Christian Schoenebeck (3):
  hw/9pfs: fix invalid union access by v9fs_co_fsync()
  hw/9pfs: fix invalid union access by v9fs_co_fstat()
  hw/9pfs/local: harden local_fid_fd() on FID types

 hw/9pfs/9p-local.c |  5 ++++-
 hw/9pfs/9p.c       | 17 +++++++++++++++++
 2 files changed, 21 insertions(+), 1 deletion(-)

-- 
2.47.3

[PATCH 3/3] hw/9pfs/local: harden local_fid_fd() on FID types

[Christian Schoenebeck]

local_fid_fd() returns fs->fd for any FID type that is not P9_FID_DIR.

Since P9_FID_XATTR and P9_FID_NONE share union V9fsFidOpenState, calling
local_fid_fd() on these types misinterprets xattr state as a file
descriptor, potentially leading to undefined behaviour or information
disclosure.

Even though we are catching these FID type mismatches on protocol level
in 9p.c already, previous patches proofed this to be error prone.

So let's add another safety layer in local_fid_fd() that would return -1
if the FID type would not possess a valid file descriptor, to prevent
wrong file descriptors from reaching fs backend calls.

Signed-off-by: Christian Schoenebeck <qemu_oss@crudebyte.com>
---
 hw/9pfs/9p-local.c | 5 ++++-
 1 file changed, 4 insertions(+), 1 deletion(-)
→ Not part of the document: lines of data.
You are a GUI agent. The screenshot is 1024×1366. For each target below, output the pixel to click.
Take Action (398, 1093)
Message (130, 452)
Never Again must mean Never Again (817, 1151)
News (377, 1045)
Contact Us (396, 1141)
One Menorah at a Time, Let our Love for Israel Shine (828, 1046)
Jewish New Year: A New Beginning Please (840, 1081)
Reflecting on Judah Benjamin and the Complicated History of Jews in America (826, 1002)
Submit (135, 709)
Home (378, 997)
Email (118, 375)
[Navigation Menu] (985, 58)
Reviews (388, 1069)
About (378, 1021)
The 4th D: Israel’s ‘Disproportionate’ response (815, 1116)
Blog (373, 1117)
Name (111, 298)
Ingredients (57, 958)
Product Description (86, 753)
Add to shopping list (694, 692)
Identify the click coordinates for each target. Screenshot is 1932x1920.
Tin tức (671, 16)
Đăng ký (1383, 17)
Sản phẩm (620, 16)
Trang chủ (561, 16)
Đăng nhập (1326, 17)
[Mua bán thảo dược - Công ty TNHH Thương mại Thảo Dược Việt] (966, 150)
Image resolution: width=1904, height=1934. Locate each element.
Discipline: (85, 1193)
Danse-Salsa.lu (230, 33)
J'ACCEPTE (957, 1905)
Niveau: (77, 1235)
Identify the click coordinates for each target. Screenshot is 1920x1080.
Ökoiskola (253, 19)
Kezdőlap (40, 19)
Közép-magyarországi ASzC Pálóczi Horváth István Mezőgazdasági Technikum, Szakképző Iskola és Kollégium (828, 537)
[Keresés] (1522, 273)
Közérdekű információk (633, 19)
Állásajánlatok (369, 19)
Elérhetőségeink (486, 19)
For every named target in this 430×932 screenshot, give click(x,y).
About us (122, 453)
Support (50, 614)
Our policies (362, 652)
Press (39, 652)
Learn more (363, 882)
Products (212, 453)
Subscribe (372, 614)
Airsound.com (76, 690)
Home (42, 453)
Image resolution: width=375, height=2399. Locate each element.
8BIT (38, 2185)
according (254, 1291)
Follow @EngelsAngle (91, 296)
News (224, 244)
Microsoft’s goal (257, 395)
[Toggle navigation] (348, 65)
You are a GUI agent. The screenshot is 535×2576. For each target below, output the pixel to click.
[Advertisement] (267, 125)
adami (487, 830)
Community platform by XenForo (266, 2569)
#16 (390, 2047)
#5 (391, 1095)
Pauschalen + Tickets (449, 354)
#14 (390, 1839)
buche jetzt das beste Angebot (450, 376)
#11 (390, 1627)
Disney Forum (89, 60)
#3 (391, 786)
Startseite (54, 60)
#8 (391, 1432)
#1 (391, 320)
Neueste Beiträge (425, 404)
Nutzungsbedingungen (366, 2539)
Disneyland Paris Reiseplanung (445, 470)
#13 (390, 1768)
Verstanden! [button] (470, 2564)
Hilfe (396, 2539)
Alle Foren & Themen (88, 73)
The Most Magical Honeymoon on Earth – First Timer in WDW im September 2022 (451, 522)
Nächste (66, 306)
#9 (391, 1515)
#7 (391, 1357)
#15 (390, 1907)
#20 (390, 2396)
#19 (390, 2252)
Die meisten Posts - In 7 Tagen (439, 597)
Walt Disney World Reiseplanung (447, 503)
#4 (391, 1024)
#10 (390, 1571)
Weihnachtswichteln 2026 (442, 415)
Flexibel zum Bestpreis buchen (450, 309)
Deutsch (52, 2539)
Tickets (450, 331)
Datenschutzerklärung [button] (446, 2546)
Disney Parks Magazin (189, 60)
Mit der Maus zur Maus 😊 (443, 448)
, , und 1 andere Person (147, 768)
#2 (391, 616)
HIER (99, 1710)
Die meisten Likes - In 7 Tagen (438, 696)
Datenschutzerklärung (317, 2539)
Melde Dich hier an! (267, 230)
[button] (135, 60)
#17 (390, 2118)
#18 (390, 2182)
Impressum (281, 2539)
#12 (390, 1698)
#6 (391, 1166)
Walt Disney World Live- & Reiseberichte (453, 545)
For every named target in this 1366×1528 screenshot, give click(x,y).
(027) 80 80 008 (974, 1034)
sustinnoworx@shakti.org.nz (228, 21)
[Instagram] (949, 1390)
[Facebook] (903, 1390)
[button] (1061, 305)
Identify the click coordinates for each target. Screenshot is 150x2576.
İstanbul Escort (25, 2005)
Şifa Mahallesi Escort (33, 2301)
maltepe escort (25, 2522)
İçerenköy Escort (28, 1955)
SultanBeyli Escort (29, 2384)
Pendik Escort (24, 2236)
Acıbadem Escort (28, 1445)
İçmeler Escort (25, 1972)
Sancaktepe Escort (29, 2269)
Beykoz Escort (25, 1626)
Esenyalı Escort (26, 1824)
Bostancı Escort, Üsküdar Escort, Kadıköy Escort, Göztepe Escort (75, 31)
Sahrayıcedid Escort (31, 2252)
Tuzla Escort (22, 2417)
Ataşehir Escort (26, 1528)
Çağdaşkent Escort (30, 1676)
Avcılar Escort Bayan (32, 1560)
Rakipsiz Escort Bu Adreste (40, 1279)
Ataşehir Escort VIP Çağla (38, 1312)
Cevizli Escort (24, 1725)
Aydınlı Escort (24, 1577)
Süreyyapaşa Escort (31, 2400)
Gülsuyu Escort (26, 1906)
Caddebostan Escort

diff --git a/hw/9pfs/9p-local.c b/hw/9pfs/9p-local.c
index aa48306b0e..724f57dc3d 100644
--- a/hw/9pfs/9p-local.c
+++ b/hw/9pfs/9p-local.c
@@ -775,8 +775,11 @@ static int local_fid_fd(int fid_type, V9fsFidOpenState *fs)
 {
     if (fid_type == P9_FID_DIR) {
         return dirfd(fs->dir.stream);
-    } else {
+    } else if (fid_type == P9_FID_FILE) {
         return fs->fd;
+    } else {
+        errno = EBADF;
+        return -1;
     }
 }
 
-- 
2.47.3

[PATCH 2/3] hw/9pfs: fix invalid union access by v9fs_co_fstat()

[Christian Schoenebeck]

The individual FID types (P9_FID_NONE, P9_FID_FILE, P9_FID_DIR, P9_FID_XATTR)
share union V9fsFidOpenState with FID-type specific fields. Accessing any of
the union fields must comply with the FID-type to avoid undefined behaviour
or information disclosure.

Fix this in v9fs_lock() and v9fs_getlock() by checking if FID has a valid
file descriptor before calling v9fs_co_fstat().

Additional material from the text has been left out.